Your Salvation: Change Sets

Because the direct update-stack is a bit of a gamble, the wise among us use Change Sets. A change set is a preview of what CloudFormation intends to do during an update. It shows you exactly which resources will be added, modified, or, most importantly, replaced. It is the single most valuable tool in your CloudFormation arsenal for preventing catastrophic, unintended downtime.

You create a change set, review its proposed actions, and then choose to execute it or discard it. It’s a dry run. It’s your get-out-of-jail-free card.

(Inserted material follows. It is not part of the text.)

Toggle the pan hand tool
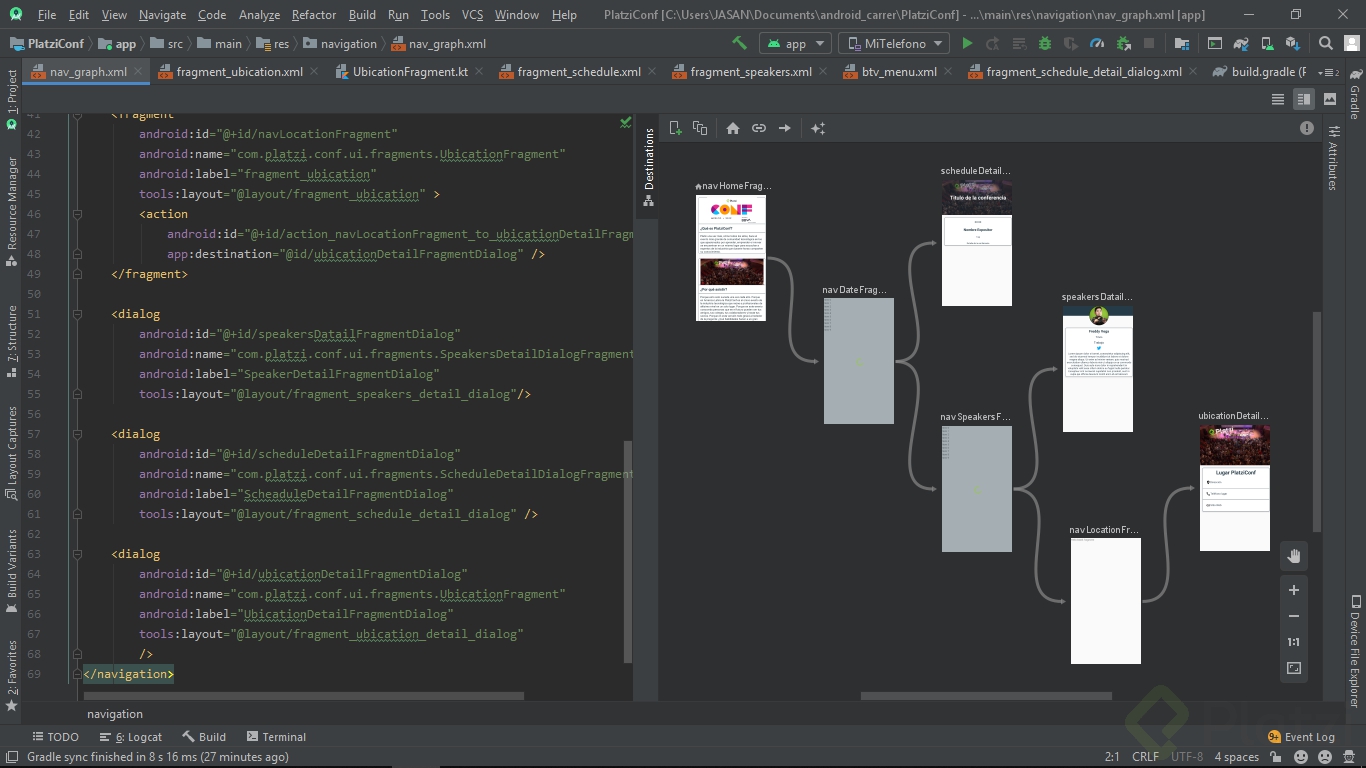The height and width of the screenshot is (768, 1366). tap(1294, 556)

# Create the change set to see what would happen
aws cloudformation create-change-set \
  --stack-name my-app-dev \
  --change-set-name my-change-set \
  --template-body file://template-v2.yaml \
  --parameters file://dev-params.json

# Wait for the change set to be created
aws cloudformation wait change-set-create-complete \
  --stack-name my-app-dev \
  --change-set-name my-change-set

# Describe it to see the proposed changes in glorious, terrifying detail
aws cloudformation describe-change-set \
  --stack-name my-app-dev \
  --change-set-name my-change-set

# If it looks good, execute it. If it looks like a nightmare, delete it.
aws cloudformation execute-change-set \
  --stack-name my-app-dev \
  --change-set-name my-change-set

I cannot overstate this: Always use a change set for updates in any non-dev environment. The console makes this easy; the CLI makes it a few extra commands. There is no excuse for blindly running an update.

The Final Delete

Deleting a stack is as simple as aws cloudformation delete-stack --stack-name my-app-dev. But simplicity is a trap. This command will, by default, delete every resource in the stack. Every. Single. One. That S3 bucket full of customer data? Gone. That database with years of analytics? Poof.

This is why you use DeletionPolicy in your templates. Tag a resource as DeletionPolicy: Retain and CloudFormation will leave it alone upon stack deletion. It will remove it from the stack’s management but won’t touch the actual resource. Use this judiciously on resources that contain precious, irreplaceable data. The flip side is that you now have orphaned resources to manage manually, but that’s a far better problem than data annihilation.

The delete operation will also fail spectacularly if a resource can’t be cleaned up. A common example is an S3 bucket that isn’t empty. CloudFormation will just give up and put the stack into a DELETE_FAILED state, leaving you to manually empty the bucket and then retry the deletion. It’s frustrating, but it’s better than silently nuking data.